Safety and Antiviral Activity of a Monoclonal Hepatitis B Antibody: a Phase 1b, Open-label Trial in Individuals With Chronic Hepatitis D Infection

Safety and Antiviral Activity of a Monoclonal Hepatitis B Antibody: a Phase 1b, Open-label Trial in Individuals With Chronic Hepatitis D Infection (the SAMBA-D Study)

Hepatitis D virus (HDV) is a major global health issue, with an estimated 12 million people living with the infection worldwide. HDV infection requires the presence of hepatitis B virus (HBV), as it relies on hepatitis B virus for replication within the liver cells. Treatment options for HDV are limited and cannot cure the infection. The combination of concurrent HBV and HDV increases the risk of developing severe liver disease, including cirrhosis and liver cancer. This risk would significantly decrease if HDV is eliminated or reduced. Consequently, there is a need for the development of new treatment options.

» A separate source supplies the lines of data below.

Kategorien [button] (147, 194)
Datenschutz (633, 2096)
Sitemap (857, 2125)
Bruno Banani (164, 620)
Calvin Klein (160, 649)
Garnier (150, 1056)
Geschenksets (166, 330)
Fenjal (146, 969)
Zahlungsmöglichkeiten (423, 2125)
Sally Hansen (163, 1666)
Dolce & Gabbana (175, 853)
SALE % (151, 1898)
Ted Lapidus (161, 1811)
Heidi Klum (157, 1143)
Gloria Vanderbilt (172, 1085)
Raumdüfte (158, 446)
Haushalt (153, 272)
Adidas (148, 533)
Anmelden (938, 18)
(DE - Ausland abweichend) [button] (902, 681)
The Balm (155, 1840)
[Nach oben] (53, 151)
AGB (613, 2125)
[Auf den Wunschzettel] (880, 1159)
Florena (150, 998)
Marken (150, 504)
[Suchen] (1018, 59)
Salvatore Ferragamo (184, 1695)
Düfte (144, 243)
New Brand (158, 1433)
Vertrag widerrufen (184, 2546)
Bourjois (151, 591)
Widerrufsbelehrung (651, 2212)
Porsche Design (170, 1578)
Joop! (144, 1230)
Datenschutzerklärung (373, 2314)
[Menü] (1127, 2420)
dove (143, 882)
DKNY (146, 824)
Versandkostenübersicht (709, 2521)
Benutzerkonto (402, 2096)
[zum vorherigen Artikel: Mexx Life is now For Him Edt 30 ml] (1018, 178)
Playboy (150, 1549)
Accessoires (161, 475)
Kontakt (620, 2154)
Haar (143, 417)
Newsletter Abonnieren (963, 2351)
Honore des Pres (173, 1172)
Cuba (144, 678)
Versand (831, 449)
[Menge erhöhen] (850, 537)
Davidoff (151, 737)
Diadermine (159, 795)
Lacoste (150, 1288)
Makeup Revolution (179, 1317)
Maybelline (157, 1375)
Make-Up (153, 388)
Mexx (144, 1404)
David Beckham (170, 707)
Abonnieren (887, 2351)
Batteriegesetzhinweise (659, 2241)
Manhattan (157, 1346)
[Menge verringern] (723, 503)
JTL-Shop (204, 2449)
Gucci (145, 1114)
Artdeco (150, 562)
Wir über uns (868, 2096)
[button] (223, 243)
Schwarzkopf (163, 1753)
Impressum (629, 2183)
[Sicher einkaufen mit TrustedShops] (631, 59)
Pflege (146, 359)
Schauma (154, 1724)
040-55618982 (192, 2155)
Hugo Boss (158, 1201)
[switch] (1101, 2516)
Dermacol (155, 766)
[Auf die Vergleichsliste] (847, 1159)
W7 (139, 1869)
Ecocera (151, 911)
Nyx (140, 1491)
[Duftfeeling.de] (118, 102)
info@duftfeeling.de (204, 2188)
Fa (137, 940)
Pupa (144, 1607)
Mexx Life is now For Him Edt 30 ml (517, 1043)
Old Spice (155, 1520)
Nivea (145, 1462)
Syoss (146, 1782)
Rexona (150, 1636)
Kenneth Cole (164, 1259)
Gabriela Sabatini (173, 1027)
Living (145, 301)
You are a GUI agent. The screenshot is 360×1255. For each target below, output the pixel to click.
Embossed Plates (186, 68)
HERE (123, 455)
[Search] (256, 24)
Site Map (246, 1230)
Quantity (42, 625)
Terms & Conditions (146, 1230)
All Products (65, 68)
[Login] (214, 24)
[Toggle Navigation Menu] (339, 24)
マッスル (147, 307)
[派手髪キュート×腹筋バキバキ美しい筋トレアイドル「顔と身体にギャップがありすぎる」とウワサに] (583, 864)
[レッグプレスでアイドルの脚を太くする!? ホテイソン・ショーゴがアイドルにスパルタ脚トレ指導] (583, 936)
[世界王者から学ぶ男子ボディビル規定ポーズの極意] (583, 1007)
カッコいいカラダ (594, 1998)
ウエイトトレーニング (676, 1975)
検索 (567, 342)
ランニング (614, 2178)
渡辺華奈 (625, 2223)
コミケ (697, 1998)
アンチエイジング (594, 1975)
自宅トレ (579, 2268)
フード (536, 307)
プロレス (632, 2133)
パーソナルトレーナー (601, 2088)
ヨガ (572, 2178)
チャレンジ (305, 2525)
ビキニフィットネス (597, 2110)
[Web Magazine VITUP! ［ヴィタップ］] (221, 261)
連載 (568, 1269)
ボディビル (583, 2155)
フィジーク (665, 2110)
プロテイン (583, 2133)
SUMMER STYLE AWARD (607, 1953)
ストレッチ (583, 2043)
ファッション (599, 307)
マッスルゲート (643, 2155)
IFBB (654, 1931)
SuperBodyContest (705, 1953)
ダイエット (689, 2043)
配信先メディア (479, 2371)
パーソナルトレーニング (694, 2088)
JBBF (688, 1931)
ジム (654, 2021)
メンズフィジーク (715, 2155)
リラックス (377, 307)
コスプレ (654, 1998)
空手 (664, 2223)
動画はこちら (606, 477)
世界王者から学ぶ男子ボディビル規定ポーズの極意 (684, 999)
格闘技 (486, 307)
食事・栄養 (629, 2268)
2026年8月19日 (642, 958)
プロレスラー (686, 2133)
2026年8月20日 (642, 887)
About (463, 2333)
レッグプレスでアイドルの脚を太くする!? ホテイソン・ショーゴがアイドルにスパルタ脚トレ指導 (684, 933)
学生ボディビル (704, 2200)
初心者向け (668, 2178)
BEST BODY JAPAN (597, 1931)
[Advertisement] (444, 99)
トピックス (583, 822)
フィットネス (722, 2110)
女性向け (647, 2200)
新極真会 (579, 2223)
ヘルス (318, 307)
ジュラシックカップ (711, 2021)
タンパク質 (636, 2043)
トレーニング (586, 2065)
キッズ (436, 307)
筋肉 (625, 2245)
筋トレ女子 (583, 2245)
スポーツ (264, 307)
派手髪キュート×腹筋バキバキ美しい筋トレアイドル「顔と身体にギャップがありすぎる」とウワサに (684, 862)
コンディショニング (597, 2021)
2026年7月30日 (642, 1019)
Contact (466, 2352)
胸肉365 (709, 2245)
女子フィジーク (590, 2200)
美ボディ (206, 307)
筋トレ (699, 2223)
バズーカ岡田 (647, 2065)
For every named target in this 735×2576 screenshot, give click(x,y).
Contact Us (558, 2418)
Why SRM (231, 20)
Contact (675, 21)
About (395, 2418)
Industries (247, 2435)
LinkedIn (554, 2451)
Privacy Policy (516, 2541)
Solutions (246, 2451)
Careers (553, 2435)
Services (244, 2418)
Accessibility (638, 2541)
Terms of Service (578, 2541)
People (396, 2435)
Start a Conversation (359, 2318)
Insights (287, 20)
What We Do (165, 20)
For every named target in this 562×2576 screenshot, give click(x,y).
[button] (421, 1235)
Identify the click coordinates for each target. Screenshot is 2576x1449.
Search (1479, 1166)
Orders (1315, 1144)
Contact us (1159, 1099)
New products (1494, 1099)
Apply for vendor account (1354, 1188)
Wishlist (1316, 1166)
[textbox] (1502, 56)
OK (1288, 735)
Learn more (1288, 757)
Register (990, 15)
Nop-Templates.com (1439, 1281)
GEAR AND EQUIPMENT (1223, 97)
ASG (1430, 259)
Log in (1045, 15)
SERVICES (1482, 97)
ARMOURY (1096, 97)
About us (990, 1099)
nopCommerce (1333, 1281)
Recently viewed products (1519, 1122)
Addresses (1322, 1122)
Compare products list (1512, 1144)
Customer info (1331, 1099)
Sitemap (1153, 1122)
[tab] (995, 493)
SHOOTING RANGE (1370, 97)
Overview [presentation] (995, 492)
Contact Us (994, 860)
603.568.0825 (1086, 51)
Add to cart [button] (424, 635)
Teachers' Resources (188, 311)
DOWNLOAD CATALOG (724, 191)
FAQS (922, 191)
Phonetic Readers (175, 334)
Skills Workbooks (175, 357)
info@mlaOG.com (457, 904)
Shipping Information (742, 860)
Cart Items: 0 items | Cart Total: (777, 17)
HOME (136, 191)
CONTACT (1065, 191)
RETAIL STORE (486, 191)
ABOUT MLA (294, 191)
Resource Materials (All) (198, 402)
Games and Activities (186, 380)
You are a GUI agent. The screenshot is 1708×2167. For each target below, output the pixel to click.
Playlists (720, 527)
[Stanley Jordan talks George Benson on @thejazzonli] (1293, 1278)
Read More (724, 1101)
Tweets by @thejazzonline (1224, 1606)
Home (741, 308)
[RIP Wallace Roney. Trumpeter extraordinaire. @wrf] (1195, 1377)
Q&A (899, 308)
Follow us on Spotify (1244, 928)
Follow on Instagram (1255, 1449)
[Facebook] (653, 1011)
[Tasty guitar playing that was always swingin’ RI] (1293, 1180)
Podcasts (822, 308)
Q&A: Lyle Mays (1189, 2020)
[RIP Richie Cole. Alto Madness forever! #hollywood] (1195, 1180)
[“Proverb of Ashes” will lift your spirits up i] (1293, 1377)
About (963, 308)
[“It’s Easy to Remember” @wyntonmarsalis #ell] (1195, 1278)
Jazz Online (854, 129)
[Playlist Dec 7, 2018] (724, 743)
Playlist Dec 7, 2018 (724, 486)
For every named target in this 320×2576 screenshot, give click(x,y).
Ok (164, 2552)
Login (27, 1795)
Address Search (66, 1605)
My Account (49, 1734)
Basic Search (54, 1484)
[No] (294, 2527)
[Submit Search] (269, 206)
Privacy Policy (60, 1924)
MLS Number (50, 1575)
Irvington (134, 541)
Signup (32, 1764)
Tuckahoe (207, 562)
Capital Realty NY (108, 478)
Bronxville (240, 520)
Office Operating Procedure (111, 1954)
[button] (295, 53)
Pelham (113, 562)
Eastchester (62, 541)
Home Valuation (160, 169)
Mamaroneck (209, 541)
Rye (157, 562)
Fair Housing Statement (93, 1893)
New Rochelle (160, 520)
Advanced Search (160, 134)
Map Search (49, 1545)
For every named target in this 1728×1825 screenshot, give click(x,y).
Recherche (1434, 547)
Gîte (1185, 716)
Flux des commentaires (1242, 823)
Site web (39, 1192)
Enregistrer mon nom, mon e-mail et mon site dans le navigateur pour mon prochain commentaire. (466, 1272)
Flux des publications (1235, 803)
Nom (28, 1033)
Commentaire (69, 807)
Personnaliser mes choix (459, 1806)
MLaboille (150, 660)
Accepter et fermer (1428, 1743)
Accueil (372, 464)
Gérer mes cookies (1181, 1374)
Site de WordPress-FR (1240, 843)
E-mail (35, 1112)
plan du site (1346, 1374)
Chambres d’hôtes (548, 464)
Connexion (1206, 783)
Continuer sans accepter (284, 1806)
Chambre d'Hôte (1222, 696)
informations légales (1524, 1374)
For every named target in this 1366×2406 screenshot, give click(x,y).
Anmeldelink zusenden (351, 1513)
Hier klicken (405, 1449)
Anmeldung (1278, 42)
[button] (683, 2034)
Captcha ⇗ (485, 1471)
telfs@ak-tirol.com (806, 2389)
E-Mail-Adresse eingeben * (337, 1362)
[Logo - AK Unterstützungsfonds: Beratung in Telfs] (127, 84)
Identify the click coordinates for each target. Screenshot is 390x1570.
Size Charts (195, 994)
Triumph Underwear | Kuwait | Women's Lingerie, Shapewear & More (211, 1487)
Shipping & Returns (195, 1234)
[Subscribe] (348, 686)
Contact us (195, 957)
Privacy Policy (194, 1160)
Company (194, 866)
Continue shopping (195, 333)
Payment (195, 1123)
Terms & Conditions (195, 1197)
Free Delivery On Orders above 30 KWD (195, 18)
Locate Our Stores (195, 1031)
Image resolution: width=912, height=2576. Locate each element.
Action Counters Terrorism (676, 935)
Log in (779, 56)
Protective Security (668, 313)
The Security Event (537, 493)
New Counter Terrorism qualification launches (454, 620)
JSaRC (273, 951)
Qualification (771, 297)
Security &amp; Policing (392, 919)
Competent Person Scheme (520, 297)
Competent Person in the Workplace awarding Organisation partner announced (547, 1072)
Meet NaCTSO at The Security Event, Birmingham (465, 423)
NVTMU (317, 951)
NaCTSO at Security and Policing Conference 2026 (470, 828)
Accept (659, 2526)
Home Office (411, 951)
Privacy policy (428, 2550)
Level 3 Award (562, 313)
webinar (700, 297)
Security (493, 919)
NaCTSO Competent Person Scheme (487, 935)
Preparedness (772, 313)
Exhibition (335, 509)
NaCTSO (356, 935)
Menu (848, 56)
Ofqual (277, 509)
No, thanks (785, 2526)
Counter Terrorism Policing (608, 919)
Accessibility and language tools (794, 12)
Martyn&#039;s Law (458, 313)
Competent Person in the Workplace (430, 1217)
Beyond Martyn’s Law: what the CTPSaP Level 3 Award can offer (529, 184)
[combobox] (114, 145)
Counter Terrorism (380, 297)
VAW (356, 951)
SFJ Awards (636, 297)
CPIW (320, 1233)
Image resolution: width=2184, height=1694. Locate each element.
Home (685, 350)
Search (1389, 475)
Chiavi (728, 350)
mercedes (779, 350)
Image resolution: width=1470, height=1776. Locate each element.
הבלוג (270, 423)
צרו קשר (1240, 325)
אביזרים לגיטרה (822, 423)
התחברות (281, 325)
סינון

Colleagues at Rockefeller University in New York have identified the antibody HepB mAb19, which effectively reduces the amount of circulating HBV antigens. Since HDV depends on HBV to replicate, we will test this antibody as a potential treatment for HDV.

The trial design is a phase 1b open-label aiming at including 15 study participants with chronic hepatitis D infection. All study participants will receive two or three dosis of the antibody, HepB mAB19, and will be followed for 60 weeks after the first HepB mAb19 infusion.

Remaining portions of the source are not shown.